Directions:
In all of the data below, replace every "icon" with "symbol" and keep everything else unchanged. Omit the pictures from your answer.

Raw records:
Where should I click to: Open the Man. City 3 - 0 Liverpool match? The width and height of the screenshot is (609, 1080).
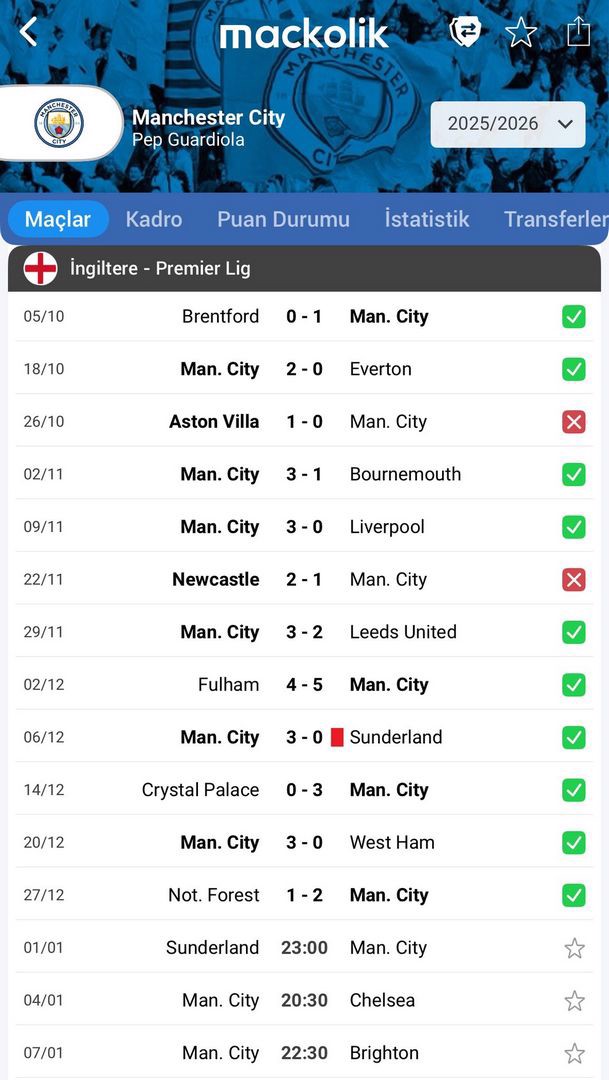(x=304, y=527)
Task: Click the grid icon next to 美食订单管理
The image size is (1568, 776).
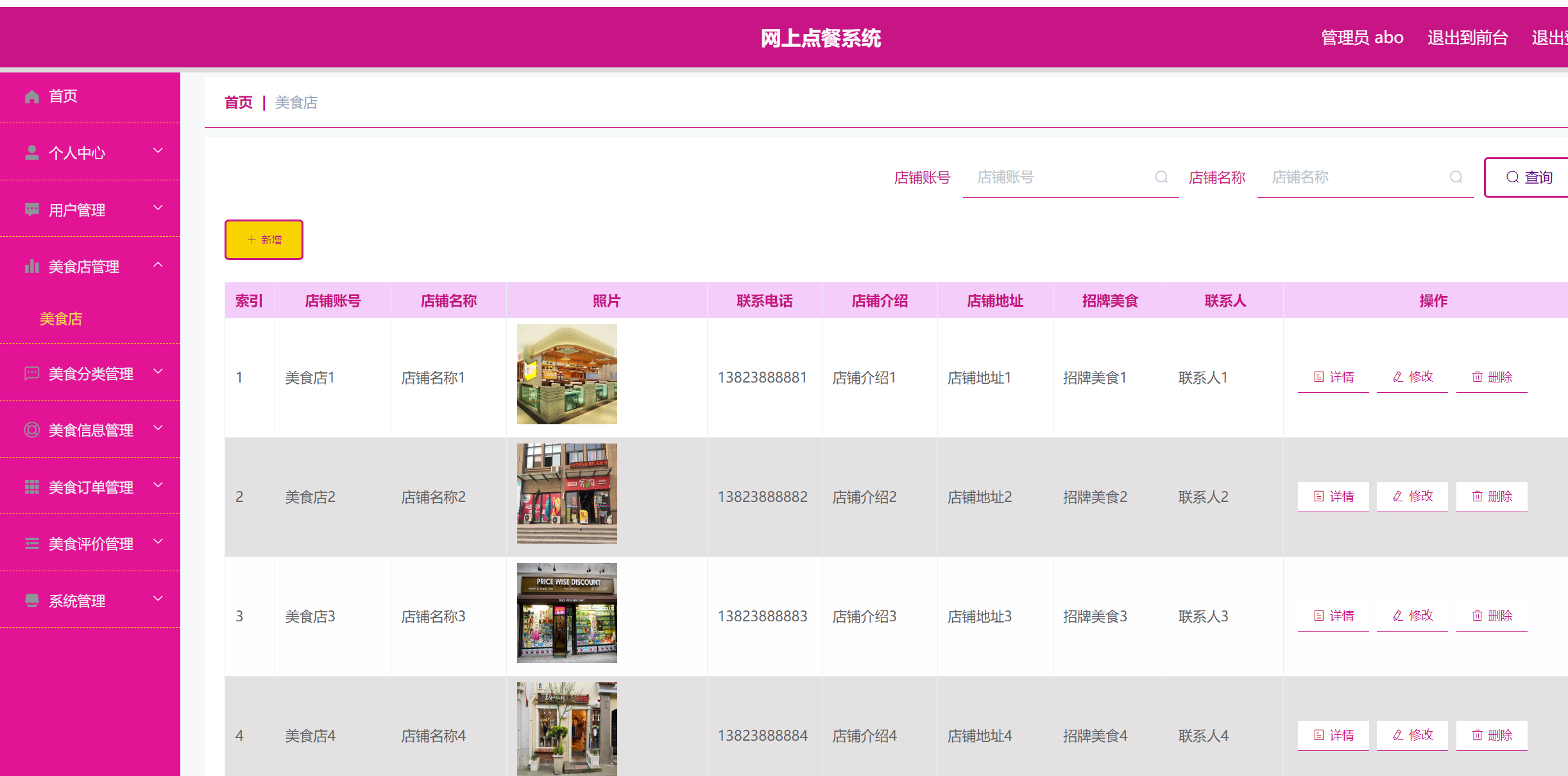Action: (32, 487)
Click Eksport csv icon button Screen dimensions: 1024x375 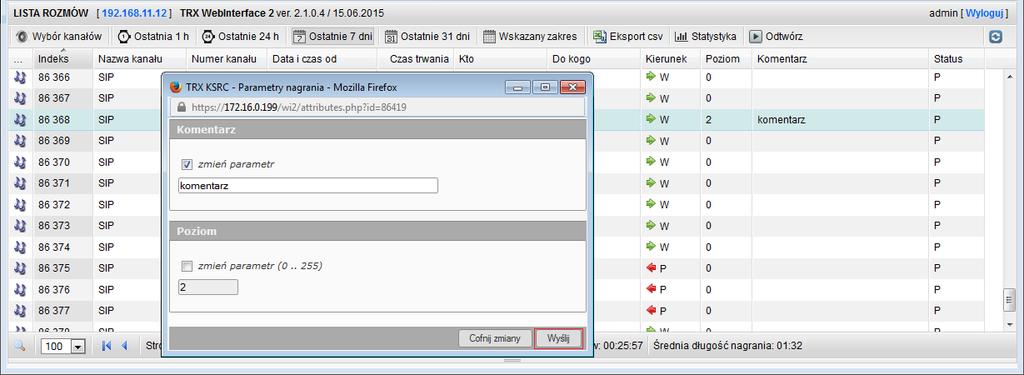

Task result:
Where should I click to: Open the Man. City 3 - 0 Liverpool match? The width and height of the screenshot is (609, 1080).
(x=304, y=527)
Task: Click the grid symbol next to 美食订单管理
The image size is (1568, 776).
Action: (32, 487)
Click Eksport csv symbol button Screen dimensions: 1024x375 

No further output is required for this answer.